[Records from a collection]
· · · · ·

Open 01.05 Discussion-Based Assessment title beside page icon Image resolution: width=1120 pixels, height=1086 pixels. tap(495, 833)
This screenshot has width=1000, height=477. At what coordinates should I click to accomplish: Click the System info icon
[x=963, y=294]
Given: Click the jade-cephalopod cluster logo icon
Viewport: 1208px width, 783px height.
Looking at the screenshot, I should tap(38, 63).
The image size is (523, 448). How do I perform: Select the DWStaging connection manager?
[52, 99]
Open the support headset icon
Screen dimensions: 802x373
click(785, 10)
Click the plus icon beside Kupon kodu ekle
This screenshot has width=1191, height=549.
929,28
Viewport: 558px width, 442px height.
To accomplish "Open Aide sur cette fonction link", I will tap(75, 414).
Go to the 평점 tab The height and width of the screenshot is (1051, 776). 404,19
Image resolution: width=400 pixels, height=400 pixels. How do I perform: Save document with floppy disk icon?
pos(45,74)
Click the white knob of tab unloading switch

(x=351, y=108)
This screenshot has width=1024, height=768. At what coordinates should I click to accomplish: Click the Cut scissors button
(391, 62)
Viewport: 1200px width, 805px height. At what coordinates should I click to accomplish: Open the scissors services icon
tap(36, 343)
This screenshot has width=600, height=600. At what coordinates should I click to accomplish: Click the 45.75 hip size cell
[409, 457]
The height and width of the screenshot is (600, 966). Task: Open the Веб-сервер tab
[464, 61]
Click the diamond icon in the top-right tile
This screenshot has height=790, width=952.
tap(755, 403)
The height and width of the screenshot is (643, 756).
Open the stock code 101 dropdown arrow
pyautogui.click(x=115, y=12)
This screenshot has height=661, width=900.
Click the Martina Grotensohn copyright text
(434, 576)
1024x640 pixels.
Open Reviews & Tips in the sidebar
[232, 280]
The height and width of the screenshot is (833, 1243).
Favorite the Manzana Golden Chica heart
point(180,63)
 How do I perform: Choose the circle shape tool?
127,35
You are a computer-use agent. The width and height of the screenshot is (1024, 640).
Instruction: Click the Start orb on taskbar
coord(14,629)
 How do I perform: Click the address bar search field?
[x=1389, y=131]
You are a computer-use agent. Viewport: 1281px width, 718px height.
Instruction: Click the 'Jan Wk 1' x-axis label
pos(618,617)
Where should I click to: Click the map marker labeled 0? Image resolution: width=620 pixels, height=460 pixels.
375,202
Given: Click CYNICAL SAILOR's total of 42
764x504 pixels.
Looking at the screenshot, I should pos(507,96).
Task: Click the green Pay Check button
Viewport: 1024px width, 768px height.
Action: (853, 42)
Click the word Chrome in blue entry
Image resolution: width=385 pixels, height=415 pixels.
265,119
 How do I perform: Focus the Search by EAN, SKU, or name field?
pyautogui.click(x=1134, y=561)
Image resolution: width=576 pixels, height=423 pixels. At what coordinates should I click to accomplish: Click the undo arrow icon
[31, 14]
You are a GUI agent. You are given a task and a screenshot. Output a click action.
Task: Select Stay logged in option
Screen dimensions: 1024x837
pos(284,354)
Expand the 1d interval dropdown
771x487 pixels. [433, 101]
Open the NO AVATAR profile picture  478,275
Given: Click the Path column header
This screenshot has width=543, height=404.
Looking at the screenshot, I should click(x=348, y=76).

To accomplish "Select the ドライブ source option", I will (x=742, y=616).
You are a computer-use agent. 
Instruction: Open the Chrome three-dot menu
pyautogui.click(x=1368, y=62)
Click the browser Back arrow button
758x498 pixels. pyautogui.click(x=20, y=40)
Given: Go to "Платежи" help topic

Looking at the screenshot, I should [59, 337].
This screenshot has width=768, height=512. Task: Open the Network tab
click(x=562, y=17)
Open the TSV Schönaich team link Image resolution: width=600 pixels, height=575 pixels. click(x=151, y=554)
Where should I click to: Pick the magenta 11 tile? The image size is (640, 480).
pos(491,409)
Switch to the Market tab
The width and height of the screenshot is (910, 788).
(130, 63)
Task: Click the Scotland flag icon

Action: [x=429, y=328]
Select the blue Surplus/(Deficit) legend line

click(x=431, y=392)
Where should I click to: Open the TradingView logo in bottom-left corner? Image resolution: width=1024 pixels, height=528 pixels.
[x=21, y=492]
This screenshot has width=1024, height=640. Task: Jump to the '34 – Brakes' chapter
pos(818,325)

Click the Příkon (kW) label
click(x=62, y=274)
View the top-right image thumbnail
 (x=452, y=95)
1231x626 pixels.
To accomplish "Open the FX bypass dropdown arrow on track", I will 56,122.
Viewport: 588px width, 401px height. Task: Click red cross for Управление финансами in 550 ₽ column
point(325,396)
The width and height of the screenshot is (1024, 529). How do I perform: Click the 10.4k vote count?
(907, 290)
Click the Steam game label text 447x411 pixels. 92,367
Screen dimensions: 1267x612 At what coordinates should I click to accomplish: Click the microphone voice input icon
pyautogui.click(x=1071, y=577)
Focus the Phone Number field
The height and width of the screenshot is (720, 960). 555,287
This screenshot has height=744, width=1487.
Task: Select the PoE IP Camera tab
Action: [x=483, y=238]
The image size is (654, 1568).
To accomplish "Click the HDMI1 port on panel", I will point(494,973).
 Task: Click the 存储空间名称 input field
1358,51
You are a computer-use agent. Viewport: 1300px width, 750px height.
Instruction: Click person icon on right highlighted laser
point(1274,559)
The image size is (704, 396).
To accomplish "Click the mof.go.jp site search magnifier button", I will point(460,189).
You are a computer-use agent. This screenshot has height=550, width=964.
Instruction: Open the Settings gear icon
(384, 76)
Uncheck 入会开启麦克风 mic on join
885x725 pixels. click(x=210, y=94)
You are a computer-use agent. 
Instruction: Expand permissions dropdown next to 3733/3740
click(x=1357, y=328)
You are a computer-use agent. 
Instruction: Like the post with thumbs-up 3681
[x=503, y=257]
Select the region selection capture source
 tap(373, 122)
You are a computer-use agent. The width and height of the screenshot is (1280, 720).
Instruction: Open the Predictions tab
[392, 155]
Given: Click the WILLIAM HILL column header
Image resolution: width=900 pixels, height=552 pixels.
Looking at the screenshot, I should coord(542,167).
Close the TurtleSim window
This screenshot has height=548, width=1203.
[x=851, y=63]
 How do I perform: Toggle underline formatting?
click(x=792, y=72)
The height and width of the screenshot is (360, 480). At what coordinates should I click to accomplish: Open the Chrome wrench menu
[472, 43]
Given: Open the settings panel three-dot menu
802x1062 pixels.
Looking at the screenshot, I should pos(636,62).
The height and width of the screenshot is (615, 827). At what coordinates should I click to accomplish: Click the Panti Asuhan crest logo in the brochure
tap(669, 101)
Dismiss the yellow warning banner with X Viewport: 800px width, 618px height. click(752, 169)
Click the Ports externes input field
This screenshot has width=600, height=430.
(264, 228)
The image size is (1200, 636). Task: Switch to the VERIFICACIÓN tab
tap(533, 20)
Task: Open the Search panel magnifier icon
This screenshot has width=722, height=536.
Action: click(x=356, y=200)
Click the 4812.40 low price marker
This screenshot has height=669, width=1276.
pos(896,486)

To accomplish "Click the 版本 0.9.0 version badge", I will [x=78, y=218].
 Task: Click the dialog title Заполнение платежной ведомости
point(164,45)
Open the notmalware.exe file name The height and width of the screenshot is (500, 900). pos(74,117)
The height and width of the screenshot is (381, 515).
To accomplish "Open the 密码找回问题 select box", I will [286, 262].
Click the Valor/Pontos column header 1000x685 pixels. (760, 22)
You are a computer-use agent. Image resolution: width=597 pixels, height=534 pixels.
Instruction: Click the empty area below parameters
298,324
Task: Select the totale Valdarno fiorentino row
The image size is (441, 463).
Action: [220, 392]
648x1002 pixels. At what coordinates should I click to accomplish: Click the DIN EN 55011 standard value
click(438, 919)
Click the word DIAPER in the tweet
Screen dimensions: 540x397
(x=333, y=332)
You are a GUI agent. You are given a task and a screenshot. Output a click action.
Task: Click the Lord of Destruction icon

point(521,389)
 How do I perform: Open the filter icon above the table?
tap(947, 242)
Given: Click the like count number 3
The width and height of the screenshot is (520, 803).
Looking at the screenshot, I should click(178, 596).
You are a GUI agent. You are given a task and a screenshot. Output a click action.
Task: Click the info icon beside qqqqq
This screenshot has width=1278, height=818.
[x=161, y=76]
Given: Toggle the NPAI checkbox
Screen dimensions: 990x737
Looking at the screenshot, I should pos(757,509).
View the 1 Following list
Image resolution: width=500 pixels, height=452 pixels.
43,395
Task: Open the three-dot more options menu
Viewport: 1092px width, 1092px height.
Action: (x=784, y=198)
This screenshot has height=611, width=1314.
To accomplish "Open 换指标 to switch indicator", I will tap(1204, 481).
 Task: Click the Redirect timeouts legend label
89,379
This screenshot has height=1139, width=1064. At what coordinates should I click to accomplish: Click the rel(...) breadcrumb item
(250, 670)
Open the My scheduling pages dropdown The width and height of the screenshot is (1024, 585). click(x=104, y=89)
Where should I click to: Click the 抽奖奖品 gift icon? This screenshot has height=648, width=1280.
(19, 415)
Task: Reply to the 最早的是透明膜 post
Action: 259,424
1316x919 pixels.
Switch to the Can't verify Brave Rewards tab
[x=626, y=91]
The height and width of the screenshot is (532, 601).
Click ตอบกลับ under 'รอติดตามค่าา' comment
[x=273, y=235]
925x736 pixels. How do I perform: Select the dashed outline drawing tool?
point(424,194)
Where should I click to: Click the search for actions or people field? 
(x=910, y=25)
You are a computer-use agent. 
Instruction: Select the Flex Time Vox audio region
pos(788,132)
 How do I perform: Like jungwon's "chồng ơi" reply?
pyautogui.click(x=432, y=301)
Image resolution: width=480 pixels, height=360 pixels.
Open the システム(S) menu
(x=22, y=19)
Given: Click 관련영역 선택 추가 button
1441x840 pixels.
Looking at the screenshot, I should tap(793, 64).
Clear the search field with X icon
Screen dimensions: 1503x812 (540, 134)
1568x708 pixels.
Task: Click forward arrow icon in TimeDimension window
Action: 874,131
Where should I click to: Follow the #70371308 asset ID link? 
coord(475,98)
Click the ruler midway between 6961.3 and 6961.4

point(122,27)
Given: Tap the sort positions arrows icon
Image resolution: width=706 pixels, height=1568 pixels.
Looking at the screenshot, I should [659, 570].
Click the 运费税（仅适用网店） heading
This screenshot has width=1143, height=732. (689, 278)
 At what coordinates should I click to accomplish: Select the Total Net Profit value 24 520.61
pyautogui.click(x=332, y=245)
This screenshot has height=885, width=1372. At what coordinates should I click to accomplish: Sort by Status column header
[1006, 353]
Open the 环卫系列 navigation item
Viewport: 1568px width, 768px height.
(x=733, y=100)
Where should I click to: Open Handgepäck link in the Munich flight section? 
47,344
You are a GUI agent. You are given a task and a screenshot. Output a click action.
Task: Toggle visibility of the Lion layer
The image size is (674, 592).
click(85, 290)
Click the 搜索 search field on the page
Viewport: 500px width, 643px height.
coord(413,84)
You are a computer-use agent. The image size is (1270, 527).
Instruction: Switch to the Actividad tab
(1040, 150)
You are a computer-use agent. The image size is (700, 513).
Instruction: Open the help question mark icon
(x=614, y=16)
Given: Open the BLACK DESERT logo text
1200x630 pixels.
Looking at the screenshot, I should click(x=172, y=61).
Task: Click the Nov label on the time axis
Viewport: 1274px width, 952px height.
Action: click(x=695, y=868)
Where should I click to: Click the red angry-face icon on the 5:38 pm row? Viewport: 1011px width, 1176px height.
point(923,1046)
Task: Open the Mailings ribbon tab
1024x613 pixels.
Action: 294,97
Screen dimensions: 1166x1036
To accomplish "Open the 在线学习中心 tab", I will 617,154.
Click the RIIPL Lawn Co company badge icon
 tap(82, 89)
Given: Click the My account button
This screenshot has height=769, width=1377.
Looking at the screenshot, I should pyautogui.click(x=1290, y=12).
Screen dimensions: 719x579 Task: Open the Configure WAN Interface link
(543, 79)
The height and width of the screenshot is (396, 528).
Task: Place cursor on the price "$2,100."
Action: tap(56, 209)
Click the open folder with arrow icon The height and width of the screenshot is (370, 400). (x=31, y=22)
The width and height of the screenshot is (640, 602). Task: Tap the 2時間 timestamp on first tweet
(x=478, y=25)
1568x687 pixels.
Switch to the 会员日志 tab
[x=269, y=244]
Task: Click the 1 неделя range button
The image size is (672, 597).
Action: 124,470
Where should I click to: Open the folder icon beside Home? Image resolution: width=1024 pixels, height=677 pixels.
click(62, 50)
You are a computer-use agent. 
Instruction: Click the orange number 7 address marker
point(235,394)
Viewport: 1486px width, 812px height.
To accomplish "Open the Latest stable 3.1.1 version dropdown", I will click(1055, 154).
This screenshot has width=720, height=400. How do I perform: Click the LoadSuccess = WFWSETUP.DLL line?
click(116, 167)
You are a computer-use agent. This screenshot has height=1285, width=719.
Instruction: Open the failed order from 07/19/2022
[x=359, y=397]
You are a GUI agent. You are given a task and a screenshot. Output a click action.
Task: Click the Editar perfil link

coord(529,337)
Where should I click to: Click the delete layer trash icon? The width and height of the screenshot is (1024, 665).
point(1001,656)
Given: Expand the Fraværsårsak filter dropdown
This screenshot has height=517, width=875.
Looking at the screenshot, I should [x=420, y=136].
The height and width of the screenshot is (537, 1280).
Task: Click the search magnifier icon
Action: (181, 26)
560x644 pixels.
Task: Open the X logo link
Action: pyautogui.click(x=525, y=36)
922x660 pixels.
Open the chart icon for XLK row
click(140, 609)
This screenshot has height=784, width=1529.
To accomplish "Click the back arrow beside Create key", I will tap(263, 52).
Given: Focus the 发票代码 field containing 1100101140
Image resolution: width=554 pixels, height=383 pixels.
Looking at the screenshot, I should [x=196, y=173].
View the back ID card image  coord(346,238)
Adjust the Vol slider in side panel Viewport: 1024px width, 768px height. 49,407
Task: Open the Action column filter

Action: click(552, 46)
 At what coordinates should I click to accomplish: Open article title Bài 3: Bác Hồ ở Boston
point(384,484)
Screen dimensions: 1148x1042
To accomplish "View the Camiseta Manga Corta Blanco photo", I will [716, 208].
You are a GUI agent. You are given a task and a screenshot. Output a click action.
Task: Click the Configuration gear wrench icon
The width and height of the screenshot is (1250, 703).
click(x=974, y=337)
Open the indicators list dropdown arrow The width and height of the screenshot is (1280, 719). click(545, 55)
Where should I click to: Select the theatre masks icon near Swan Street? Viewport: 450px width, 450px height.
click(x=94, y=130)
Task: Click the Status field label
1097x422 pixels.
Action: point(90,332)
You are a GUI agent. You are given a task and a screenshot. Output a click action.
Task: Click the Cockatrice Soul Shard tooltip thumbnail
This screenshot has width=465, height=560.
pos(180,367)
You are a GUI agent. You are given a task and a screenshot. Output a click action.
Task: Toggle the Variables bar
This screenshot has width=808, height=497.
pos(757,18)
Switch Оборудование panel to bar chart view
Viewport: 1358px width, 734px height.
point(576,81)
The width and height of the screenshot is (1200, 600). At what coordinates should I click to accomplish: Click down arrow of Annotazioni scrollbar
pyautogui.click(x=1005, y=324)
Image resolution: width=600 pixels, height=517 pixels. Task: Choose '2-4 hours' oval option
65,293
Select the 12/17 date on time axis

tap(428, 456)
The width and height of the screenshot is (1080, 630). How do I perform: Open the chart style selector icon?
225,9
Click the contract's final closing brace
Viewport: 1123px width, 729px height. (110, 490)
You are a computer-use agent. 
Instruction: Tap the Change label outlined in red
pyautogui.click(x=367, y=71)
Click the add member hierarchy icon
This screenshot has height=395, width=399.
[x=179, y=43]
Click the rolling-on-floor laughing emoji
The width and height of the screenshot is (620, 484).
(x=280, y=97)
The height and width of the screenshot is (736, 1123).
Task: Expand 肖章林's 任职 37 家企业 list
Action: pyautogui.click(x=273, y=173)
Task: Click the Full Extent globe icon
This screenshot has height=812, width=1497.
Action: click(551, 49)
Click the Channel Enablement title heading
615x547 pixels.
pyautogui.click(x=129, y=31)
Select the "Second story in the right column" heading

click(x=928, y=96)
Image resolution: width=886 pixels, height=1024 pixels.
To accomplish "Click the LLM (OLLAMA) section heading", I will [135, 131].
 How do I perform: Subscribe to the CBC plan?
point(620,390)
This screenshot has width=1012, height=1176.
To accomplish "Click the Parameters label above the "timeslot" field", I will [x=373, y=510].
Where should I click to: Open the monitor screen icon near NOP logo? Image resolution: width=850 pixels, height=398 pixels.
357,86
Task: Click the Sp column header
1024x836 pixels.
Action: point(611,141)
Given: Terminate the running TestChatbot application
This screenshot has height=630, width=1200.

· · · · ·

● **Exercise aim**
Extract from the records above the lines from the one containing "Click the Ports externes input field" to the one containing "Click the 4812.40 low price marker", both lines included, exactly as they appear and with nothing else.

● **Response to the task**
Click the Ports externes input field
This screenshot has width=600, height=430.
(264, 228)
The image size is (1200, 636). Task: Switch to the VERIFICACIÓN tab
tap(533, 20)
Task: Open the Search panel magnifier icon
This screenshot has width=722, height=536.
Action: click(x=356, y=200)
Click the 4812.40 low price marker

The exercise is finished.